In other applications such as traffic network analysis, however, the signals of interest are naturally defined on the edges of a graph, rather than on the nodes. After a very brief recap of the central ideas of GSP, we examine why the standard tools from GSP may not be suitable for the analysis of such edge signals. More specifically, we discuss how the underlying notion of a 'smooth signal' inherited from (the typically considered variants of) the graph Laplacian are not suitable when dealing with edge signals that encode flows. To overcome this limitation we devise signal processing tools based on the Hodge-Laplacian and the associated discrete Hodge Theory for simplicial (and cellular) complexes. We discuss applications of these ideas for signal smoothing, semi-supervised and active learning for edge-flows on discrete (or discretized) spaces.
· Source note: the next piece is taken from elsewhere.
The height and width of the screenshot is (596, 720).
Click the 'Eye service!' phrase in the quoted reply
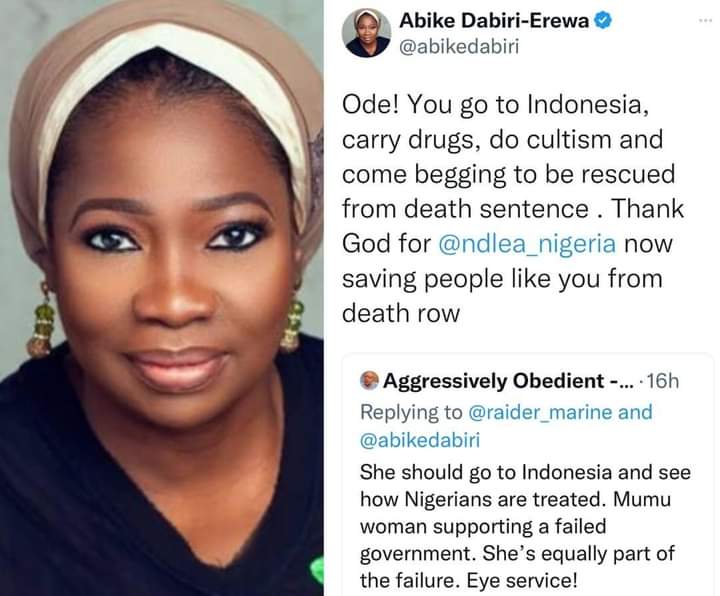(x=522, y=580)
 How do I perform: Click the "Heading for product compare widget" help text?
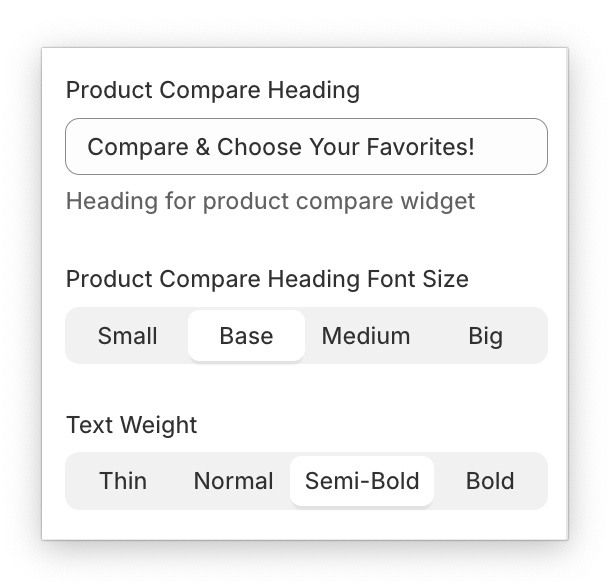click(x=270, y=201)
Short Bio: I studied Electrical Engineering and Information Technology at ETH Zurich with a focus on communication systems. After a MSc in Biomedical Engineering at Imperial College London (Neurotechnology stream), I moved to the Mathematics Department to obtain my PhD under the supervision of Prof. Mauricio Barahona and Prof. Sophia Yaliraki. Following my PhD, I worked in Belgium, jointly at the Université catholique de Louvain and at the University of Namur, as a Postdoctoral Research Fellow. In November 2016, I moved to the Massachusetts Institute of Technology (MIT) as a Postdoctoral Research Associate. From July 2017 onwards I was a Marie Skłodowska Curie Fellow at MIT and the University of Oxford, before joining RWTH Aachen University in June 2020, supported by the NRW Return Programme (2019).